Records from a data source
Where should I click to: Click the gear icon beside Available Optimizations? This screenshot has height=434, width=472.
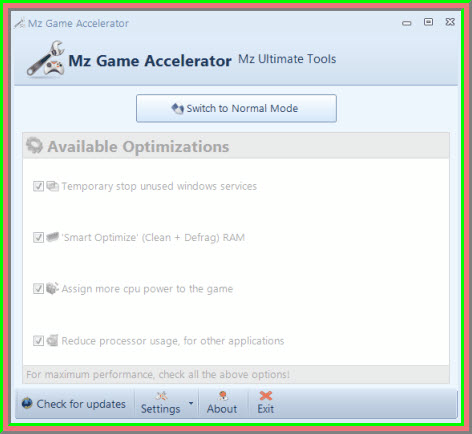[35, 146]
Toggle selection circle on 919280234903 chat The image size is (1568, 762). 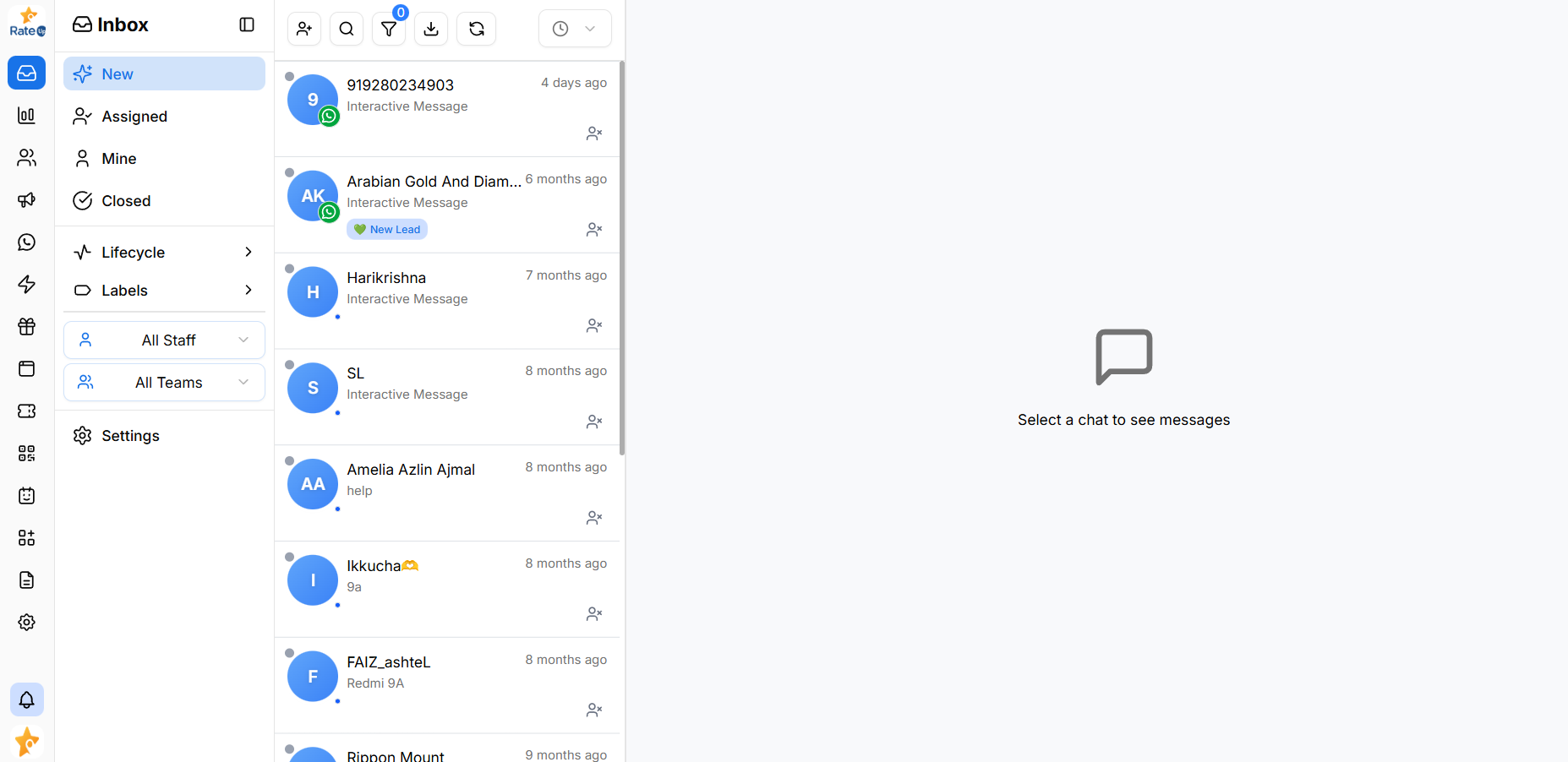290,77
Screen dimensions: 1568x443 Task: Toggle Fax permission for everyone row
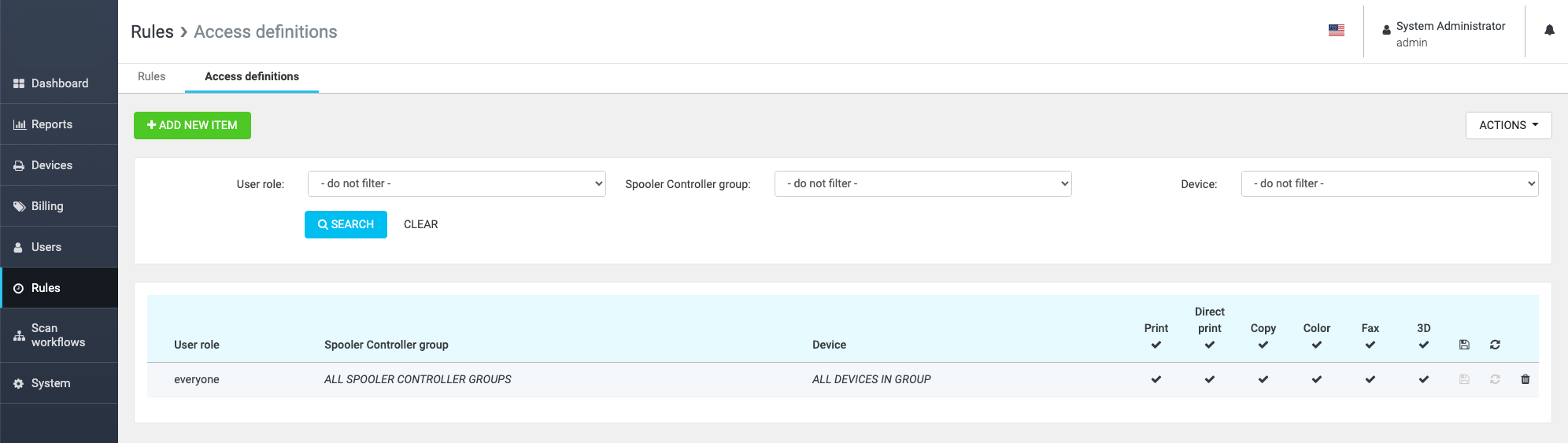(1370, 379)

Instructions for the task
Every line from the one that holds "Screen dimensions: 1568x443" to the last line of the records above goes into the answer, exactly as written; nothing else does, and no picture does either.

Solution for this exercise
Screen dimensions: 1568x443 Task: Toggle Fax permission for everyone row
(1370, 379)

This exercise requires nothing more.